Huffington Post published an article predicting some of the future trends of marketing in 2012. It is no surprise that the predictions fall on smartphones and social media. But the innovation is not the technology itself, the innovation is how businesses utilize the technology to connect to their customers.
Yesterday, a Huffington Post article written by contributor Jeffrey Hayzlett predicts three trends that we should implement into our businesses if we hope to stay competitive in the world of marketing. He goes as far as to suggest: “Business leaders and employees know when their old ways of doing business must change or their business will die; they need to step out of their old ways of marketing and start to act like an agent of change.”
A bit grandiose of an assumption, especially considering this list could have been published any of the last two to three years. But there are a few nuances of his predictions that may be important these next 12 months.
Hayzlett’s first prediction, “Mobile, Mobile, Mobile” is a bit of a yawn; a given. But a closer look shows his specifics may not be so obvious, specifically: “the mobile wallet will be the next big thing. With more and more online companies like eBay, Amazon.com and PayPal, using the mobile device as a platform to make instant online purchases, we’re now seeing technology built into smartphones that allows customers to swipe their phones rather than their credit cards at retail outlets.”
And he is correct, banks are already using the smartphone wallet to their advantage, publishing apps for Android and Apple OS’s. This is cheap and efficient marketing, because once the app is developed, it’s on the consumer to buy the smartphone and use it. In an increasingly hedonistic market, people are buying things with their Christmas gift cards right through their iPhones before even leaving grandma’s house.
Hayzlett’s second prediction, “Social – Crowdsourcing vs. Friendsourcing,” placed more weight on the latter: “friendsourcing is about trust: reaching out your most valued advisers—the people you really know—and finding out what they think. These people can be your close friends, colleagues, or mentors. However, they can also be your brand ambassadors—the social media friends and followers you’ve built those relationships of trust with over your social media network.”

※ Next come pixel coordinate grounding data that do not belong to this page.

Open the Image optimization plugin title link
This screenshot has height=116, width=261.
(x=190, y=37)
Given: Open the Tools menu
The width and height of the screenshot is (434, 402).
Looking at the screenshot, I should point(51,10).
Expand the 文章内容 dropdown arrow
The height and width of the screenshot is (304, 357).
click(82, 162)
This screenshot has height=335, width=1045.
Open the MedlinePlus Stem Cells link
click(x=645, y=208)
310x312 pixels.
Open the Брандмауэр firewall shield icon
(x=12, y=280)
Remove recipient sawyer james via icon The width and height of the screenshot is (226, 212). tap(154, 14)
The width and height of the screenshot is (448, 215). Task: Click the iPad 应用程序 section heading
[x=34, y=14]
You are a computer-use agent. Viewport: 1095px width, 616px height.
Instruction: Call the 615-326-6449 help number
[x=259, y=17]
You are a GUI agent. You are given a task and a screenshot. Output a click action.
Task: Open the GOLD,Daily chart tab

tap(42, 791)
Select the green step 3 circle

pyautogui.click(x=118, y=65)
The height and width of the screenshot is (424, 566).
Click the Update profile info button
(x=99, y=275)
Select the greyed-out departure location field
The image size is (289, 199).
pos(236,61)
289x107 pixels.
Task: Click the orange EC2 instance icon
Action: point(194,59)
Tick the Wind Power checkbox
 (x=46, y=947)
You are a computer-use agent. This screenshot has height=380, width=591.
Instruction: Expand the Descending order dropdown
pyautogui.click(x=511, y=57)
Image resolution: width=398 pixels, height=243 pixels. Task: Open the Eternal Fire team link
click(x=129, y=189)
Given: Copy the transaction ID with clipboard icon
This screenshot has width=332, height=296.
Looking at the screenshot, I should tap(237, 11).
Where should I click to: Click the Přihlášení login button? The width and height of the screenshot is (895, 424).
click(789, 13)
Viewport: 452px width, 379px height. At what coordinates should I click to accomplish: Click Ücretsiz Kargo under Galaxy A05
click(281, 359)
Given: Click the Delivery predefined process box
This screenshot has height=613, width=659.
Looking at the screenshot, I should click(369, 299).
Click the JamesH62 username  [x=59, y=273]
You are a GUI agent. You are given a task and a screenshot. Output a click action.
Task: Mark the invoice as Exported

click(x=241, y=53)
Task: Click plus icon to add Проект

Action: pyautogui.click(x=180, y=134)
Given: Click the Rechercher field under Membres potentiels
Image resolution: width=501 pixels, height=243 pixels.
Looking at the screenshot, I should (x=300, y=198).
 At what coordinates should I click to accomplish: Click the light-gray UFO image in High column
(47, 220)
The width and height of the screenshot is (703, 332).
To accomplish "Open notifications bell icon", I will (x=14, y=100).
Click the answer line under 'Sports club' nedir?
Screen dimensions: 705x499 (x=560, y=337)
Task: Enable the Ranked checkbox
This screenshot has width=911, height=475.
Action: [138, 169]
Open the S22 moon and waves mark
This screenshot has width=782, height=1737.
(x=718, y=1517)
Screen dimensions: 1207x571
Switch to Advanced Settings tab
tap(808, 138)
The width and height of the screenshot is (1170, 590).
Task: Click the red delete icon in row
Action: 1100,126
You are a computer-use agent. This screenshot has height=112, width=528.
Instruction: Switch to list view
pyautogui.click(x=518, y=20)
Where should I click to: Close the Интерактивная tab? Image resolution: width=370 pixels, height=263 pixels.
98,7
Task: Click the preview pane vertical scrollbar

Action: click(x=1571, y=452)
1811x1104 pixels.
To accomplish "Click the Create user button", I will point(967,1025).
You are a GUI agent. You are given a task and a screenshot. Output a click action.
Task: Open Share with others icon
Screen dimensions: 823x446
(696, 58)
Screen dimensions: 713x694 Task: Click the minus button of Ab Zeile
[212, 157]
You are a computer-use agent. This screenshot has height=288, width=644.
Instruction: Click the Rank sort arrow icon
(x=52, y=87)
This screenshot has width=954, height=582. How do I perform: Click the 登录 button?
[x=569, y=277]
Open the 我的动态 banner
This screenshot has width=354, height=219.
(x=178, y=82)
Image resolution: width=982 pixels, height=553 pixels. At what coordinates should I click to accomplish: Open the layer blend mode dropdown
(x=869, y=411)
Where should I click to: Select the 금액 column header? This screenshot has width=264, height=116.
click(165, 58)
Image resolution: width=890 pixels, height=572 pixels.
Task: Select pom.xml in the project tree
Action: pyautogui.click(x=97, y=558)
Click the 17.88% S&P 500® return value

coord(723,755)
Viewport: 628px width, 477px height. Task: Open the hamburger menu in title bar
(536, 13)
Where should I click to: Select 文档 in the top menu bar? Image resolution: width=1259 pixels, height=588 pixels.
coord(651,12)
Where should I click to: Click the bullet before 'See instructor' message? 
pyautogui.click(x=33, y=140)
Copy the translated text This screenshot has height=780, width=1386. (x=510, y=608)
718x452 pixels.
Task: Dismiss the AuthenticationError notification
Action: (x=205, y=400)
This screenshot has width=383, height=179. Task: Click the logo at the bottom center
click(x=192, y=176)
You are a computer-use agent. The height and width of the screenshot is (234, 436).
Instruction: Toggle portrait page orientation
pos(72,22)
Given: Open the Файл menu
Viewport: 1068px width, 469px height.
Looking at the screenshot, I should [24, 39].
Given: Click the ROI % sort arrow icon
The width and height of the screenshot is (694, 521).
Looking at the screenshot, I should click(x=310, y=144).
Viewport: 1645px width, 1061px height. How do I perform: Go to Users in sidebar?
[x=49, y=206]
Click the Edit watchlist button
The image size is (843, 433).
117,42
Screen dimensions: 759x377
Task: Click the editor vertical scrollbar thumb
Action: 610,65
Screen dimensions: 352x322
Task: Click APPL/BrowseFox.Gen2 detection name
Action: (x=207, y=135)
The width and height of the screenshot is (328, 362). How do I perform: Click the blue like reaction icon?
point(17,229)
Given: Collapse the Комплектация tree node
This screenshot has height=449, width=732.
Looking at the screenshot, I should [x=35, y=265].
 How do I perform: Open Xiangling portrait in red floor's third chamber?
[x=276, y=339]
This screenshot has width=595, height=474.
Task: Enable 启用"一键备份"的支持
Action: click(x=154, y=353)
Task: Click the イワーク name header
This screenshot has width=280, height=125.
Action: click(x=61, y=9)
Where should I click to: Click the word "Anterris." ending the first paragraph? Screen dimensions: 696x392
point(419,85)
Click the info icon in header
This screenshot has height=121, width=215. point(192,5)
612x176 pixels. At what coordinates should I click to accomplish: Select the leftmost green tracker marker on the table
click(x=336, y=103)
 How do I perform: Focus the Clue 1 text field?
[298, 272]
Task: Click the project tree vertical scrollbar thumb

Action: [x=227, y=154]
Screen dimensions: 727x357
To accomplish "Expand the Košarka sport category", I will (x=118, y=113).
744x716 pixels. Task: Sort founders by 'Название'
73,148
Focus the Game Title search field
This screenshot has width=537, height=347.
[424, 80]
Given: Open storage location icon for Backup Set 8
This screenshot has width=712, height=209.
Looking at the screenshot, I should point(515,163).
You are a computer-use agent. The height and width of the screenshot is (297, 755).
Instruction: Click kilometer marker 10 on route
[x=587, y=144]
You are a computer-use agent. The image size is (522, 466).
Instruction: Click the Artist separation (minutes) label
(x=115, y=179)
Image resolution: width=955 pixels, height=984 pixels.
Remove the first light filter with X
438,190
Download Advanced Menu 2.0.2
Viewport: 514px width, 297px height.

Crowdsourcing (mass, impersonal, social media networking) has been effective in the past, but it has its limits. Friendsourcing has a double advantage, not only can a company communicate with “friend” companies via twitter and facebook (hey, corporations are people too, right?), but they can also interact personally with their customers. For example, it is not at all unrealistic to expect a scotch lover to “follow” his favorite scotch company, tweet them at the scotch convention, and meet up for a glass of scotch! This type of interaction is what new social media outlets make a reality.
Hayzlett’s last prediction is more of an interpretation than a prediction, as developments in this field are already underway, that is, “On-Line Qualitative Market Research.” He goes into detail: “It is clear that the shift to on-line qualitative research has begun and likely to accelerate in the coming year. The need for deeper and richer insights to support making better marketing and business decisions is critical. This category is rapidly growing and the corporate researchers that make the move will be best positioned to be the winners in this new game.”
This “prediction” is not so omniscient as the author makes it seem, as it bites at the heels of Walmart’s recent purchase of software development company KOSMIX, with the purpose of compiling social network data from consumers and predicting popular items in the future market. Hayzlett pronounces: “You can either choose to adapt, or die.” I don’t think that this statement is quite true, at the very least it is exaggerated. And all and all, Hayzlett’s predictions may seem a bit “duh”, but there are certainly some points that will be valuable to marketeers in 2012.